[Directions for this task]
Print every one of the records below word for word, leaving out the pictures.

[Record excerpts]
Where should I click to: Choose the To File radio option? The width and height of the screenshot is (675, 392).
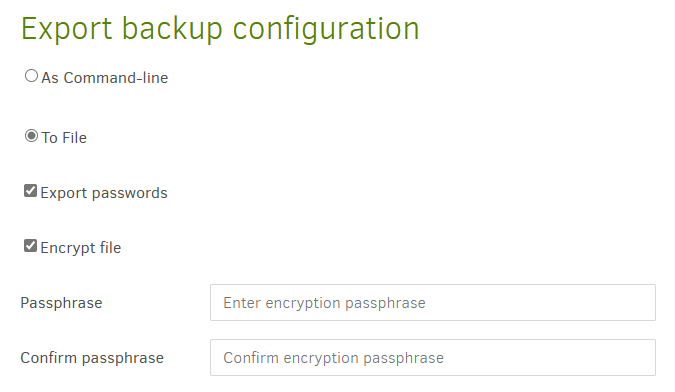[x=31, y=136]
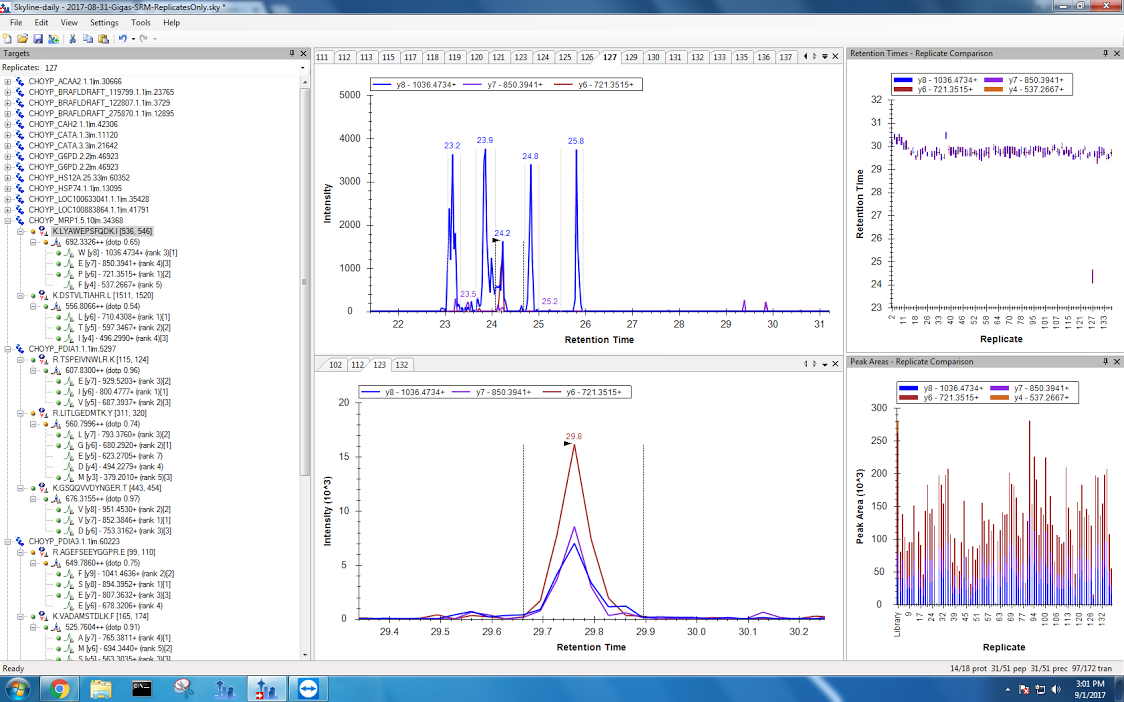Click the Paste clipboard toolbar icon
Screen dimensions: 1124x702
click(x=103, y=38)
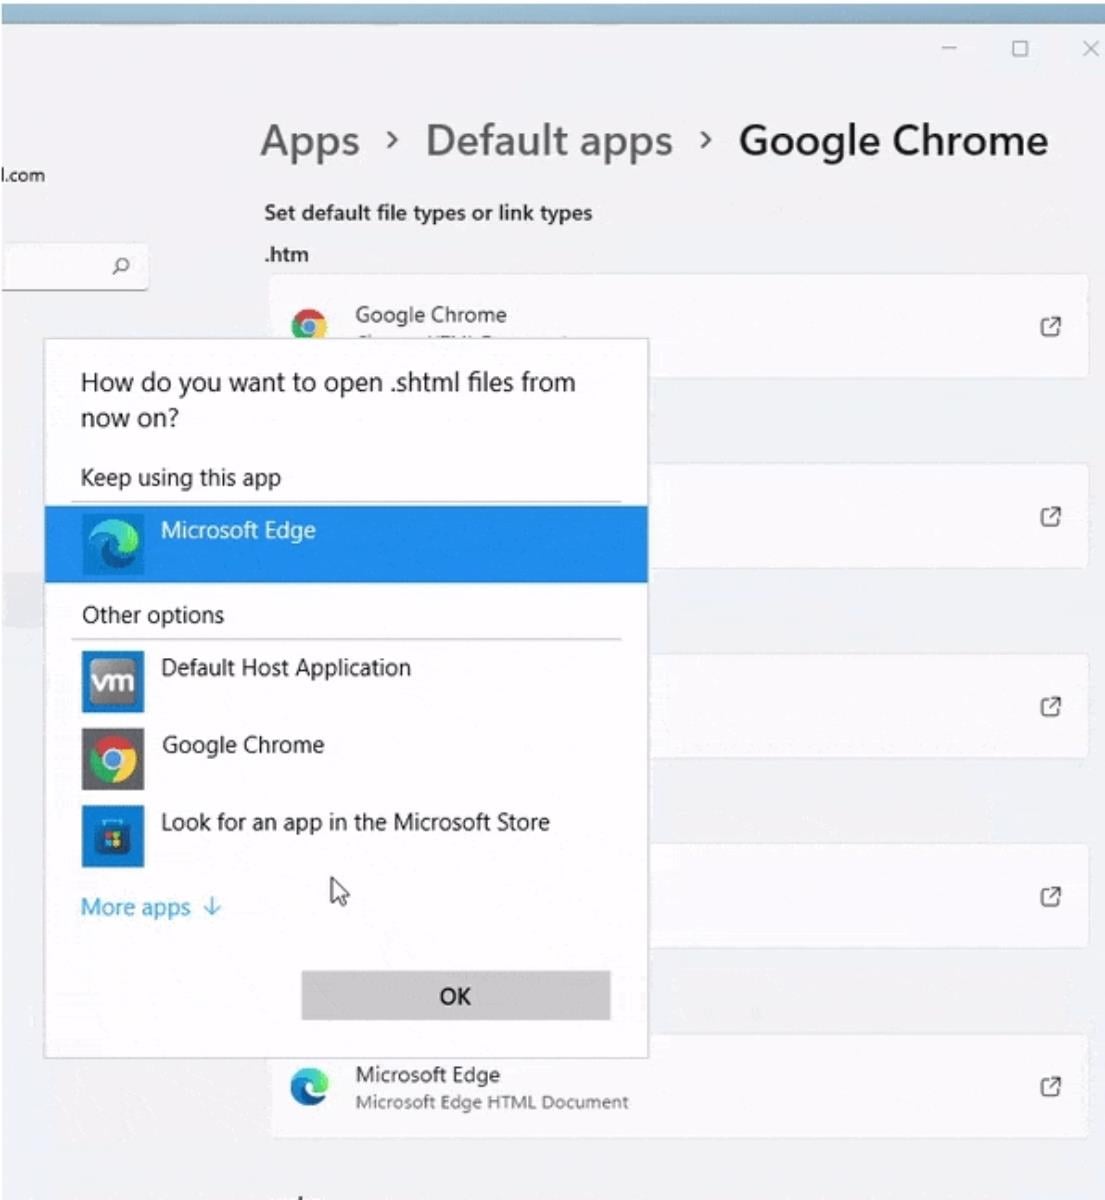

[Output for this exercise]
Where should I click to: Choose the To File radio option? The width and height of the screenshot is (675, 392).
[x=31, y=136]
Click the Paste clipboard toolbar icon
Screen dimensions: 1124x702
click(x=103, y=38)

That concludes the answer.